Frankreich untersucht, warum in manchen Regionen ungewöhnlich viele Kinder ohne Arme zur Welt kamen


Eine Hebamme hält ein neugeborenes Kind im Arm (Symbolbild). (Bild: Gaetan Bally / Keystone)
In drei Regionen Frankreichs sind innert kurzer Zeit auffallend viele Kinder mit Missbildungen an Armen und Händen geboren worden. Die Suche nach den Gründen ist in einem ersten Anlauf erfolglos verlaufen. Auf öffentlichen Druck hin werden die Fälle nun neu untersucht.
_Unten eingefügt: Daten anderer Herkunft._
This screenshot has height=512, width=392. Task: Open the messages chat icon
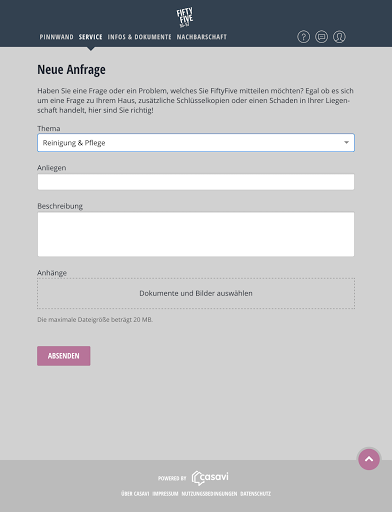coord(321,37)
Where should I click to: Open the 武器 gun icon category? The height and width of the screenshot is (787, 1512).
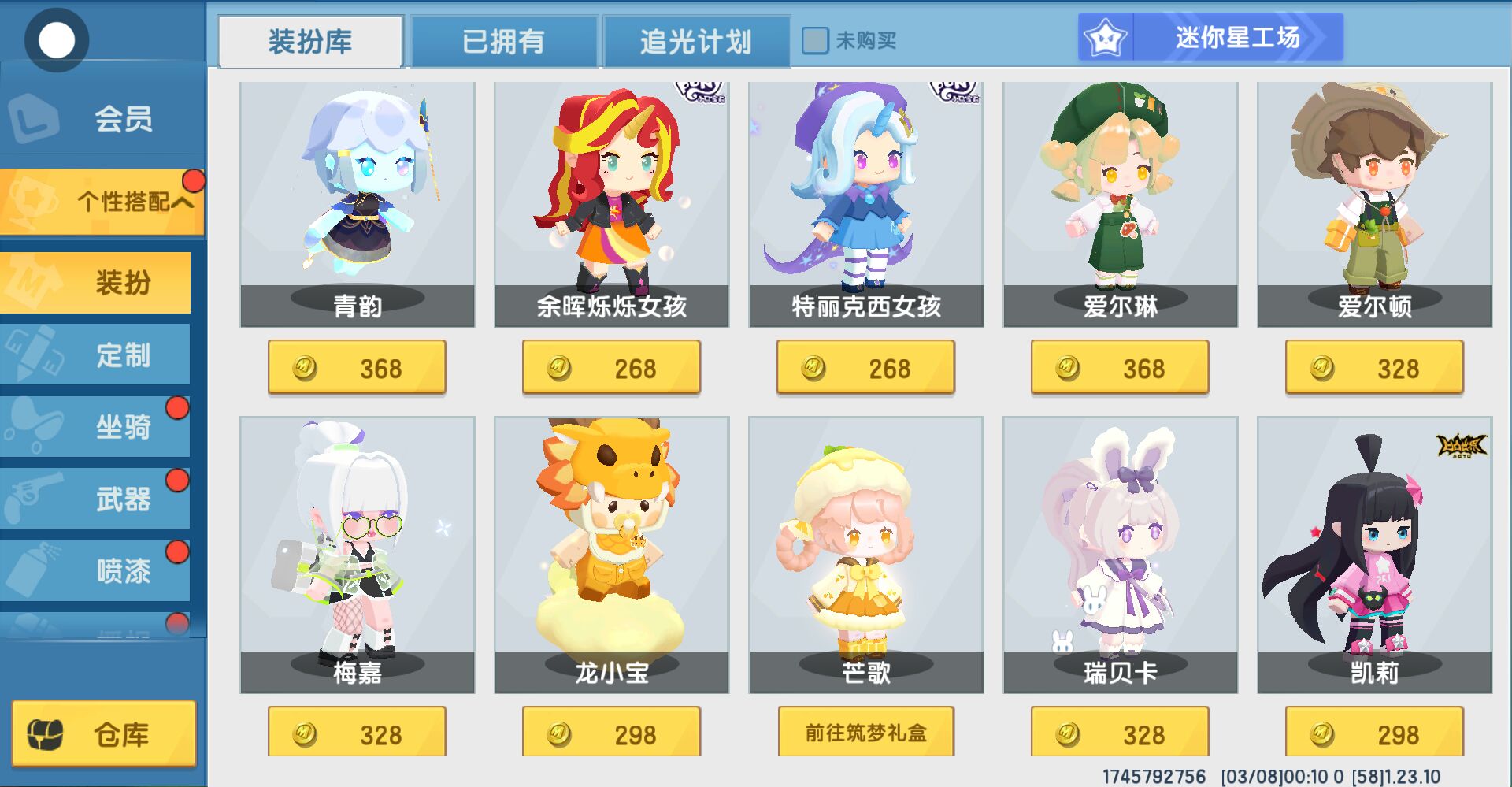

Nina Belz | Neue Zürcher Zeitung

Dem acht Jahre alten Sohn von Mélanie und Jonathan Vitry fehlt die rechte Hand. Ryan ist so geboren worden, doch warum, wissen seine Eltern bis heute nicht. Die Ärzte schlossen laut der Mutter genetische Gründe ebenso aus wie den Einfluss von Drogen oder Medikamenten. Mélanie Vitrys Schwangerschaft verlief unkompliziert, die Missbildung wurde erst bei der Geburt entdeckt. In Frankreich werden durchschnittlich 150 Kinder pro Jahr mit derartigen Missbildungen geboren. Doch Ryans Schicksal hat seit ein paar Wochen landesweit Aufmerksamkeit erhalten, weil der Sender France 2 darüber berichtete. Die Journalisten hatten einen Bericht der regionalen Meldestelle für Missbildungen (Remera) ausgewertet, der zwar aus dem Jahr 2014 stammt, aber angeblich lange als vertraulich galt.